Friday, June 19, 2009
Swings Like The Pendulum
Just when I thought I became stronger, my emotions swing like mofo that I cannot handle them anymore. It's up to the point where I no longer enjoy what I loved doing. A night out last night ended in a shit way. Lexapro doesn't even help anymore. I can't control and have let it manifests my being.
Three years ago, I was a rubbish among the society (sampah masyarakat), a.k.a. unemployed. I had the worst birthday and I was having suicidal thoughts. No kidding.
Two years ago, I became too cocky and somewhat became a third party. Got out from the sticky mud without casualty.
A year ago, my life took a great turn. I had a great job, moving to a really nice place. But was stuck in a superficial relationship with a younger guy who was insecure.

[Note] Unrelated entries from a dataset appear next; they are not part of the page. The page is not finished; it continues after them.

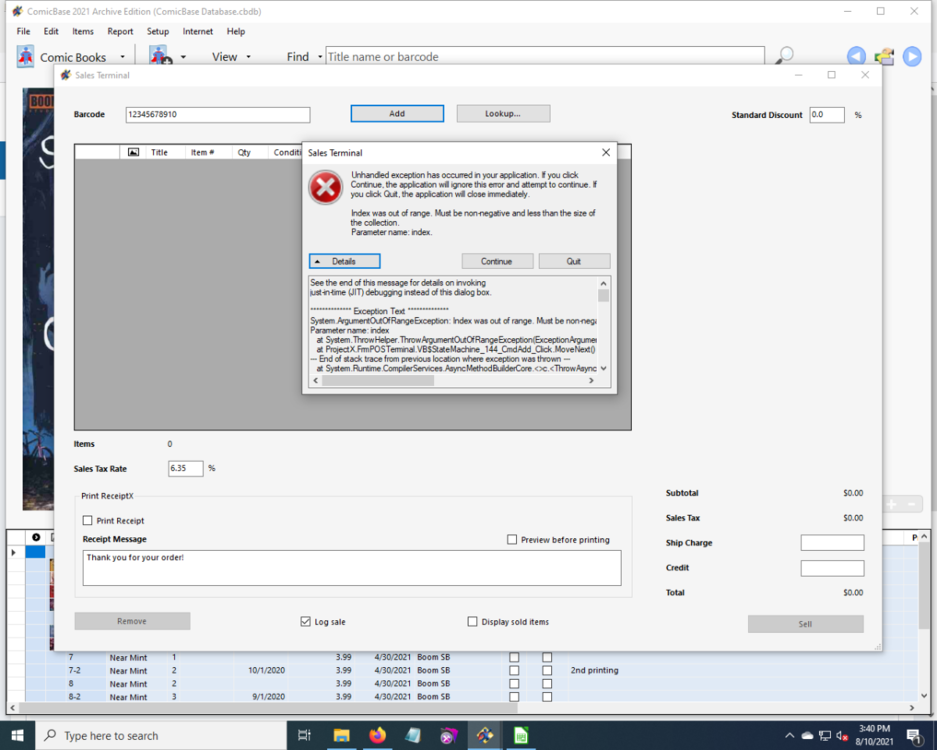Click the blue back navigation arrow
This screenshot has width=937, height=750.
[x=856, y=57]
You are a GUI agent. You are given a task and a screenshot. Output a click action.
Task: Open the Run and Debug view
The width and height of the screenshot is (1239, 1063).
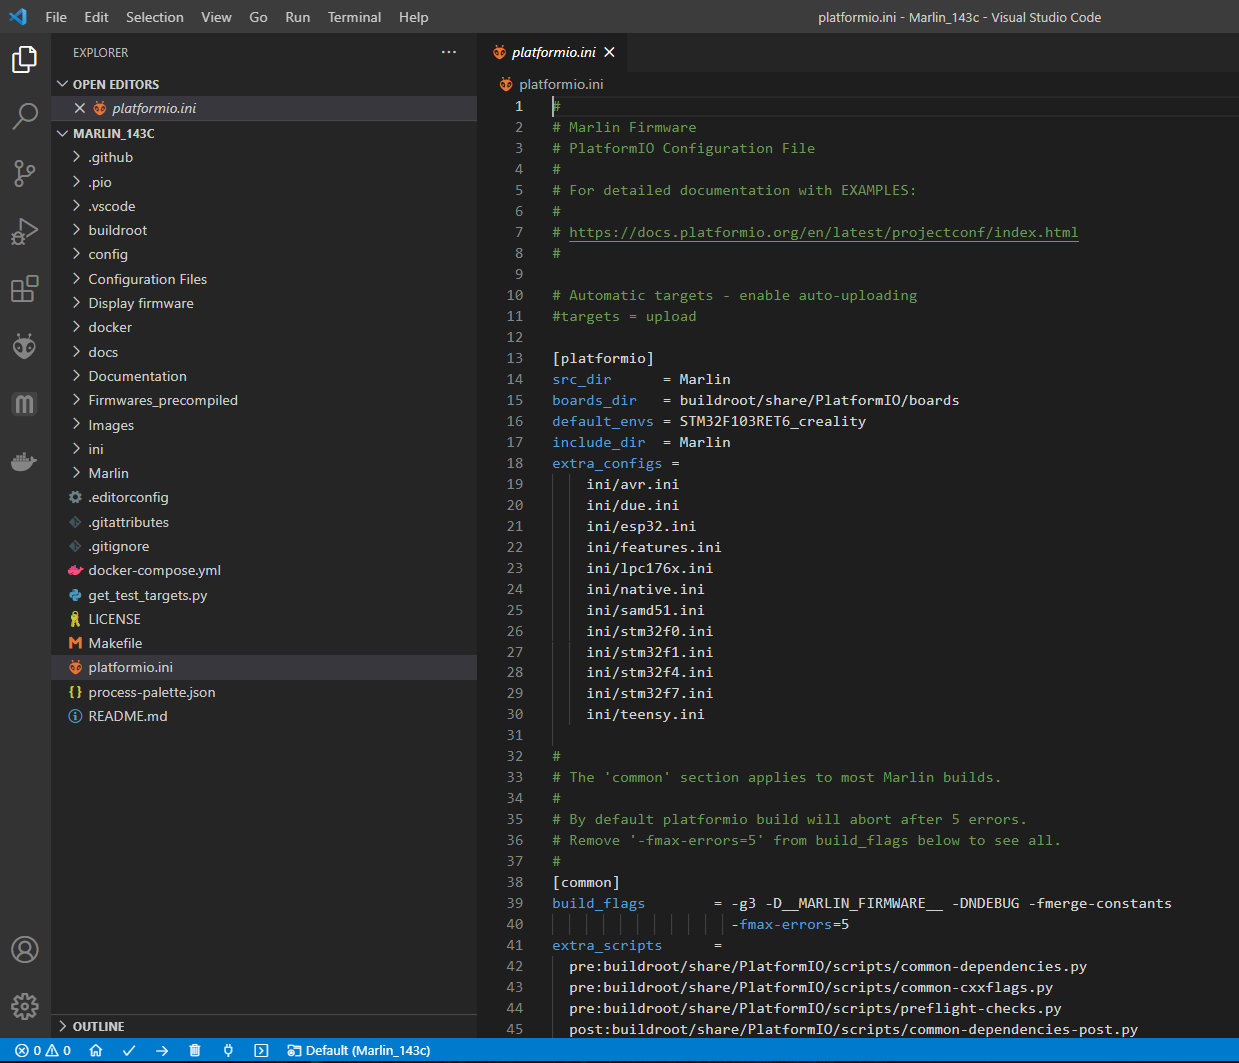tap(25, 231)
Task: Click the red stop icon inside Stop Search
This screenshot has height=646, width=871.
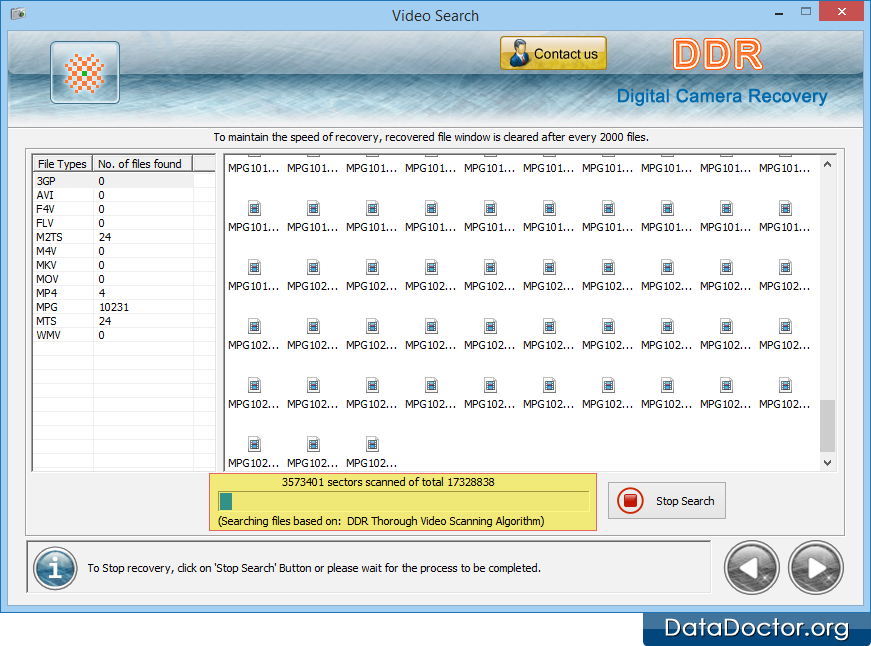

Now, I'm loss at words. What I can say is that again, my life takes another greater turn but this time, the can of worms was opened. All shit and nasty were unfold. I finally recognised my problem. A problem that started three years ago and unknowingly escalated to something bigger over the years. A problem that needed professional assistance.
After this week, everything will be moving really fast. I'm not one who always asks for miracles. This time, just this time. I really hope for it.
And yes, I have to let go of that person. That person who's been haunting me since last year. I need a closure. I want to be happy again.